Systematic, rules-based investing has come to dominate equity funds, but despite record flows into fixed-income ETFs over the past year, many advisors still think of bonds as an area where active management makes the most sense. Markets aren’t as liquid, price discovery is an issue and given the roll-off of government Treasuries back into the marketplace following years of buying to stimulate the economy, fixed income is a tough place to take a “buy the index” approach—or so the thinking goes.
The search is on among investment managers and academics to find the “factors” that could be applicable to fixed income securities for a better “rules-based”—cheaper, more transparent—approach.
DFA recently published a far-ranging report, The Cross-Section of Corporate Bond Returns, that confirms the primary usefulness of the metric they use for building bond portfolios—the forward rate, or the expected future rate of a bond investment.
They looked at 7,000 US corporate bonds over 20 years, including both investment-grade and junk bonds all the way down to a “B” credit rating. The bonds were sliced and diced and filtered through 14 metrics, including default-adjusted credit spreads, short-term returns, pricing momentum, as well as issuer metrics like total debt, book-to-market, leverage—to see which reliably pointed toward higher future returns. Only forward rates seemed to be the most reliable indicator. “Many of the metrics that have been cited as predictive of expected bond returns aren’t telling us much new.”

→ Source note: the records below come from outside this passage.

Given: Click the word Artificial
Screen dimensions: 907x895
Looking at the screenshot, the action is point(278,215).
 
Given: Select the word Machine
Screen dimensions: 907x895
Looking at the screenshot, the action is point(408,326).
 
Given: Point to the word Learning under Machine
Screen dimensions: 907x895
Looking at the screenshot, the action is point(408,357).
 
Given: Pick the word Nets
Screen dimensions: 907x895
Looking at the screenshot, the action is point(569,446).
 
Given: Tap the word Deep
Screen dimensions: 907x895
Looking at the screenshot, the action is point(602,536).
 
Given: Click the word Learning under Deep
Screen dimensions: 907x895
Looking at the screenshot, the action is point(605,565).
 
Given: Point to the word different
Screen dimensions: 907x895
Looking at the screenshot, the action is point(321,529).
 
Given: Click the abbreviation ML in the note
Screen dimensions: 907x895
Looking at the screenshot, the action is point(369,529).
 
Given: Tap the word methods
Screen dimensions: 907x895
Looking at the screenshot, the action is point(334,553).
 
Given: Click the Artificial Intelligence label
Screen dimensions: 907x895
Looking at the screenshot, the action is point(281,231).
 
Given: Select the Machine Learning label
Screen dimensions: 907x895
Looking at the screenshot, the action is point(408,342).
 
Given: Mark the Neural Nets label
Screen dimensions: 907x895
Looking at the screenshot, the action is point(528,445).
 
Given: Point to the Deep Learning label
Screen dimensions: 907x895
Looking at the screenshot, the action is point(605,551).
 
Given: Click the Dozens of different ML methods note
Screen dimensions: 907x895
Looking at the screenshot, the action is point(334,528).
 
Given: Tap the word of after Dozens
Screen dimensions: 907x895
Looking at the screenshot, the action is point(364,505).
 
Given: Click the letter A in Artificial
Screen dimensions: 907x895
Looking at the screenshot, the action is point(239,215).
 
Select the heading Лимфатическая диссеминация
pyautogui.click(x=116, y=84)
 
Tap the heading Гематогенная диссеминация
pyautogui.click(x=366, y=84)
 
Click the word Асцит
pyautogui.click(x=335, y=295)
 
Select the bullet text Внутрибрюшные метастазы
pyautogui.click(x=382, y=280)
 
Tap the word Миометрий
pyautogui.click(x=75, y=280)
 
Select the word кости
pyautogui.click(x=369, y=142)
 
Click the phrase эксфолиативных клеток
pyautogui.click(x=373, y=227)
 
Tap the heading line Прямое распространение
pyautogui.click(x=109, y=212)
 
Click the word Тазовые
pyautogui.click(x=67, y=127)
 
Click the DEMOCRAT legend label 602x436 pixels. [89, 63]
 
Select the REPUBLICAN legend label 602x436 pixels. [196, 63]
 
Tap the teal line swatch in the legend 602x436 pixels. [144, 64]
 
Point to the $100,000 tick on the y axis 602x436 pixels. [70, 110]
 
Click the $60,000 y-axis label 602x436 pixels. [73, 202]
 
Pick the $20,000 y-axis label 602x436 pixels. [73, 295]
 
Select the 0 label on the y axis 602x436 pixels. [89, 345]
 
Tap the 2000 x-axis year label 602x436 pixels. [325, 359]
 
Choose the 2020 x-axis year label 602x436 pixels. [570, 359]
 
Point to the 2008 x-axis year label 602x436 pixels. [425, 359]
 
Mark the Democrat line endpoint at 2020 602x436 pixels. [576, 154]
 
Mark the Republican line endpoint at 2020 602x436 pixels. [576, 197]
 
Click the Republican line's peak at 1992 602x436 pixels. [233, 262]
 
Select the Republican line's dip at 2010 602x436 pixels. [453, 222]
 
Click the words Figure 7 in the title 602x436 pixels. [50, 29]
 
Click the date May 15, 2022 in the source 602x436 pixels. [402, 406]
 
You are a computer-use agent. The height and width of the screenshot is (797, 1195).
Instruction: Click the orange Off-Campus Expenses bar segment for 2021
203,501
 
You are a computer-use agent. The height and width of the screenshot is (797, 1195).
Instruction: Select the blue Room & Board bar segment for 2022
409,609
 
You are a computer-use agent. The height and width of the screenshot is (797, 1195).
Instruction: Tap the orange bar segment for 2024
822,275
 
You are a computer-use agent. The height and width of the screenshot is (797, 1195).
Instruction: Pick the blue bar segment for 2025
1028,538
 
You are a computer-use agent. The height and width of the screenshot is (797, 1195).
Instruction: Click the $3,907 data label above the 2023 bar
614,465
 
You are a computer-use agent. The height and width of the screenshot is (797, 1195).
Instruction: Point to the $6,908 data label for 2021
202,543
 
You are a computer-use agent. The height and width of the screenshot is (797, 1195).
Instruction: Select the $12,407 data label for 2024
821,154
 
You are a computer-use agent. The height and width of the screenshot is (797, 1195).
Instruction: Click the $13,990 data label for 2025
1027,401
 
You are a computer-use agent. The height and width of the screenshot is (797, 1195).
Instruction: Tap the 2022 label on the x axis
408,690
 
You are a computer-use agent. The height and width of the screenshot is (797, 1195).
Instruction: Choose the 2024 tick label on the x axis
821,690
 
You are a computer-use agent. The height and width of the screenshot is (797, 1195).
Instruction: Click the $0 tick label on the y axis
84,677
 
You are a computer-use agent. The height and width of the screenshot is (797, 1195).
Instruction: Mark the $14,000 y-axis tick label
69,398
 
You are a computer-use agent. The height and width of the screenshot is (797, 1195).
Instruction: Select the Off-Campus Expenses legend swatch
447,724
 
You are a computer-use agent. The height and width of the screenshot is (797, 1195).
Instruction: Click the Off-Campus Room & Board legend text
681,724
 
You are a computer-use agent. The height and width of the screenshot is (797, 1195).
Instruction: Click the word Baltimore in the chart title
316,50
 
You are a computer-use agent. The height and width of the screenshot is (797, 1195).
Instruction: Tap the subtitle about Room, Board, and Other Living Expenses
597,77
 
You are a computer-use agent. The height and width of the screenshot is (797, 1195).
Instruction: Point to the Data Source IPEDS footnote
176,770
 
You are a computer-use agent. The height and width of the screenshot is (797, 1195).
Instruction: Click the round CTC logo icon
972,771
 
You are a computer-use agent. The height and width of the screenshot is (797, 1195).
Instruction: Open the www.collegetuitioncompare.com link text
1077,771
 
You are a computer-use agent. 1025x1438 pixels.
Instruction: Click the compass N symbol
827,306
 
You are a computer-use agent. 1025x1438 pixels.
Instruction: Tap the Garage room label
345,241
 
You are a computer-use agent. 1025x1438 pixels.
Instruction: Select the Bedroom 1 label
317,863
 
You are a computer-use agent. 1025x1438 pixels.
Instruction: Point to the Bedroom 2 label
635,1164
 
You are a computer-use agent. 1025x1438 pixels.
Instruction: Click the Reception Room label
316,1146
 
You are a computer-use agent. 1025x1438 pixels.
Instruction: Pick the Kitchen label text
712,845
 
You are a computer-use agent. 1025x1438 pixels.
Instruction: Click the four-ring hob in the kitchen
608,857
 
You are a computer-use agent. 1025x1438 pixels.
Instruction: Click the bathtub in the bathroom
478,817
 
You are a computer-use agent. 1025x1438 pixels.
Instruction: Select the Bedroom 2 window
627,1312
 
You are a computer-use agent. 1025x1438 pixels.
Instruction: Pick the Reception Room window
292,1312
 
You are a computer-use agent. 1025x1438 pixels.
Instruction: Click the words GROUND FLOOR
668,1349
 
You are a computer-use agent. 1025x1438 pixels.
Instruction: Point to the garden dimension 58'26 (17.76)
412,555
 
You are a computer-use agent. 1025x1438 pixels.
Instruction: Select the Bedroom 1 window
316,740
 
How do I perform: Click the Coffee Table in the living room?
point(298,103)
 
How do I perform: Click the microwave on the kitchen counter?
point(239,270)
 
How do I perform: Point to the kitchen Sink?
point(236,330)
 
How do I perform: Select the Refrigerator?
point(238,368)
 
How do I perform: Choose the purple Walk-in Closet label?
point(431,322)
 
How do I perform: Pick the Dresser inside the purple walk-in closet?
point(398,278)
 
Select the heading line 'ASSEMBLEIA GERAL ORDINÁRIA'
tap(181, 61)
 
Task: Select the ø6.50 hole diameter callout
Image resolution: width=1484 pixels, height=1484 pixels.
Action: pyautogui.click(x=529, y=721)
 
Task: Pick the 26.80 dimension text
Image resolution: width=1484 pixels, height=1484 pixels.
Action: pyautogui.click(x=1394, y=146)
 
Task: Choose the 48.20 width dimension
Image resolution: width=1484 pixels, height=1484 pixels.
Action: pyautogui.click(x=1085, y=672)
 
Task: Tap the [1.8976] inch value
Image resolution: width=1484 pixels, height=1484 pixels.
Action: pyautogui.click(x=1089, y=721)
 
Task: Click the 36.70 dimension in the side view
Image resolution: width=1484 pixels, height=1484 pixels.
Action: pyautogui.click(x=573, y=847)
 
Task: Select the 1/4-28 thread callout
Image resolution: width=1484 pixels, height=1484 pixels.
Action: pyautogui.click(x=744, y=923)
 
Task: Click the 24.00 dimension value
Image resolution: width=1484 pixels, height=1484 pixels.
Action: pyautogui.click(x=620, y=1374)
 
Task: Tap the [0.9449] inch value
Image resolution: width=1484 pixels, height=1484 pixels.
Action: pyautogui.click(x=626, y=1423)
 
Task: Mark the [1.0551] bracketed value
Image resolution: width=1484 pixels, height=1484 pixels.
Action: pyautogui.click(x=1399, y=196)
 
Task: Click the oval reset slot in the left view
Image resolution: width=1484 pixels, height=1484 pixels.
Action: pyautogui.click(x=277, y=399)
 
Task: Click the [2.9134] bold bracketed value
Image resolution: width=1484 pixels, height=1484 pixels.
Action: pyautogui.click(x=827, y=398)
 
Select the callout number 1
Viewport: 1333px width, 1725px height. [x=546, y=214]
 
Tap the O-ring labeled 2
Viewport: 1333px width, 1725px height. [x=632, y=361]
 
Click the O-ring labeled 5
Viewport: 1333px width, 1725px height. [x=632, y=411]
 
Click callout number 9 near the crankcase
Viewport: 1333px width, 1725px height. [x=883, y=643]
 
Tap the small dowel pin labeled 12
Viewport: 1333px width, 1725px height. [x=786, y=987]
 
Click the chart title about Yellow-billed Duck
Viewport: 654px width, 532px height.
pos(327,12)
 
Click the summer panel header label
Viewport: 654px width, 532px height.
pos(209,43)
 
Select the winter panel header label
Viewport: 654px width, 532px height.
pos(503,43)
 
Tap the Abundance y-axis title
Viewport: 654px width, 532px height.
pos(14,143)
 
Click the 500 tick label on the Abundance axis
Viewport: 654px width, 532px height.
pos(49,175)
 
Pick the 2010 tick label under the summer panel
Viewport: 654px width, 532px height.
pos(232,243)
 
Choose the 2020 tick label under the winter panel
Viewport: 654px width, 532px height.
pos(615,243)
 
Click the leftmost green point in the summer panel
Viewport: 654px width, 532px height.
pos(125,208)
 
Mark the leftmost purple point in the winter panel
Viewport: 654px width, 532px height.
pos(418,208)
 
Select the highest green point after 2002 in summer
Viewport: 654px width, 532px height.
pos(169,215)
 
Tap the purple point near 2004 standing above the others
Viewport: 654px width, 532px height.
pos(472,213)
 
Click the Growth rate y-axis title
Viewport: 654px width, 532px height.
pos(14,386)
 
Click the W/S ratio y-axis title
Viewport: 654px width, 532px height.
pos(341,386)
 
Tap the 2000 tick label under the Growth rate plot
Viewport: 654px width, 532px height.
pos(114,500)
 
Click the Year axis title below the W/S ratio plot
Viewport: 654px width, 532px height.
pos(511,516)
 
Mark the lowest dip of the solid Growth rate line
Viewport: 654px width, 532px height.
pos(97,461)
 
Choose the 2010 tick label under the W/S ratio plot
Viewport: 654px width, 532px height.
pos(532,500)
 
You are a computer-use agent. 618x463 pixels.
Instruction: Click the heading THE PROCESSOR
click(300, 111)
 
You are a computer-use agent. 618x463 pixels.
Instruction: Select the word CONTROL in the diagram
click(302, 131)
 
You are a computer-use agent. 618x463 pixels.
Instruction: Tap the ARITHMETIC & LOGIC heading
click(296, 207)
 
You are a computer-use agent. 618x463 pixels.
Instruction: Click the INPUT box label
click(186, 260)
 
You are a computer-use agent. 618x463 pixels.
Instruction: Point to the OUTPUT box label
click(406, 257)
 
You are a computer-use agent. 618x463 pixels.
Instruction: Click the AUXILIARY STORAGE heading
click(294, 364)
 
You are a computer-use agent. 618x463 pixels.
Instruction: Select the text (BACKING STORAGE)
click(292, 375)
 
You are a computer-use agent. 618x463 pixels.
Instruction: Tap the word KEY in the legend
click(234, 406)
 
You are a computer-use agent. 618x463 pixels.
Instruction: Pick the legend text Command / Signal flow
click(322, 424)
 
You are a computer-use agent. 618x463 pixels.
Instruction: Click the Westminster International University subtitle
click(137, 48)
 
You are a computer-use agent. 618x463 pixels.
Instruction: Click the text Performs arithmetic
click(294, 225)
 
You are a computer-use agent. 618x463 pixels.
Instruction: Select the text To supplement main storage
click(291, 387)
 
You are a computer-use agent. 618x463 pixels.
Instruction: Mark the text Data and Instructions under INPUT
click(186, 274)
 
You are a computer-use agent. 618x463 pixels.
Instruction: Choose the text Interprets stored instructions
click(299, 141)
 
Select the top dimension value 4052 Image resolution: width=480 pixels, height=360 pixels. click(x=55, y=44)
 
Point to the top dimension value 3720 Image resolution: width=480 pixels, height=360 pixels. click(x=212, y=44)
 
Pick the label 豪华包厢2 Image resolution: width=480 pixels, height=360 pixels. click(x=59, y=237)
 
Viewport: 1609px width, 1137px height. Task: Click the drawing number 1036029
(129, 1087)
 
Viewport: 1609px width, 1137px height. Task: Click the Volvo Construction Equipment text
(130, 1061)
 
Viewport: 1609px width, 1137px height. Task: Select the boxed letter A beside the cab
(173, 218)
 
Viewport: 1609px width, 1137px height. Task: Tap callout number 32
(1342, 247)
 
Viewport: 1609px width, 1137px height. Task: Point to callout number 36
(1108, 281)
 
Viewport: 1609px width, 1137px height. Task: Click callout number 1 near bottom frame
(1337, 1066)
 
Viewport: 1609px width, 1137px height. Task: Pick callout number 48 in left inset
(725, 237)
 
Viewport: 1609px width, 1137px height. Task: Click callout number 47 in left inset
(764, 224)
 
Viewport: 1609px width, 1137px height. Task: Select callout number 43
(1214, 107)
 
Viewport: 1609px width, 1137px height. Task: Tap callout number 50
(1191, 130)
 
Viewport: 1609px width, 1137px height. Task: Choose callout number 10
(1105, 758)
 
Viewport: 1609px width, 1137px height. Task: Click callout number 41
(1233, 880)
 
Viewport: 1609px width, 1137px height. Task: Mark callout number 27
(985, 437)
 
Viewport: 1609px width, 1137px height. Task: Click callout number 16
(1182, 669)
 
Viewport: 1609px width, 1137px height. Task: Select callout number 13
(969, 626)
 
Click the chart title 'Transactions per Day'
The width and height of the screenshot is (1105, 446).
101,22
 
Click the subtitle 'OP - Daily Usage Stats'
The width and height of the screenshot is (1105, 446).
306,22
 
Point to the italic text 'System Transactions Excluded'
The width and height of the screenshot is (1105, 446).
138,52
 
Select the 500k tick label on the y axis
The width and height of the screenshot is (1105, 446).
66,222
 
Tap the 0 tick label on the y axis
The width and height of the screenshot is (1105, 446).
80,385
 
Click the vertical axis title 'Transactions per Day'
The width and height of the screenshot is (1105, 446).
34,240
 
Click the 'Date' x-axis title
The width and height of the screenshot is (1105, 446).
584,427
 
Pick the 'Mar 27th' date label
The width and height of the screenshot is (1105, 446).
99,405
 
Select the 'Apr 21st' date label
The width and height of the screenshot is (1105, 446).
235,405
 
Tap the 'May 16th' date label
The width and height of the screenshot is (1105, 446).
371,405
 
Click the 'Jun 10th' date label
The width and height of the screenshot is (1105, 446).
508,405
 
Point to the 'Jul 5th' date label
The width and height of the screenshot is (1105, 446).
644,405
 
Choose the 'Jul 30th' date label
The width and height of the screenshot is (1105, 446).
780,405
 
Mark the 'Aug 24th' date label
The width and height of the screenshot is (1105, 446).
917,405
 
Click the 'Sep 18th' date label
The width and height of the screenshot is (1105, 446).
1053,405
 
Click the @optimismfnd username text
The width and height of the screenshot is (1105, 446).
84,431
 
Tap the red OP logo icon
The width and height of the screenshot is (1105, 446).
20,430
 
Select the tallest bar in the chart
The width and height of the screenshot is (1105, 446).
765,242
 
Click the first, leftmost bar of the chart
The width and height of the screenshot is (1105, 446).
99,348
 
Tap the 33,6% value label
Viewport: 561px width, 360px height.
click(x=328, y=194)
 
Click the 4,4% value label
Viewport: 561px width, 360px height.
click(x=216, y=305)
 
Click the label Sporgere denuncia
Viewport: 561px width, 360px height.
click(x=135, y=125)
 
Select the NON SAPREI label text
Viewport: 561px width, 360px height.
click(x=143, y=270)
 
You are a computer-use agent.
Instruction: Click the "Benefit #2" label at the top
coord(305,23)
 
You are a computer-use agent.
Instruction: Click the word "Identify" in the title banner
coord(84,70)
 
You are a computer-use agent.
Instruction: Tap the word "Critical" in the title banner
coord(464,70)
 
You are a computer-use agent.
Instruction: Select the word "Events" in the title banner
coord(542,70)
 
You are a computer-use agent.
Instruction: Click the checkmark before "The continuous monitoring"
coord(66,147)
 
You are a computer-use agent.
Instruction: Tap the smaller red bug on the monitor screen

“In a portfolio of corporate bonds, those with the highest forward rates significantly outperformed a portfolio of those with the lowest forward rates to the tune of 3.4% per year from 2000 to 2018,” according to a DFA spokesperson.
The research found only one other metric that pointed to higher future returns for bonds: the recent short-term performance of the issuers’ stock: A one-month record of underperformance of a stock tends to be followed by a one-month underperformance of the bonds, but the researchers caution against using the metric as a trading decision in isolation.
“While short-term equity returns provide insight into expected bond returns, our research shows this insight to be somewhat ephemeral—its short-term nature means using it in isolation to drive trading decisions could lead to high, and potentially costly, turnover for investors,” said Savina Rizova, head of research at Dimensional and co-author of the paper.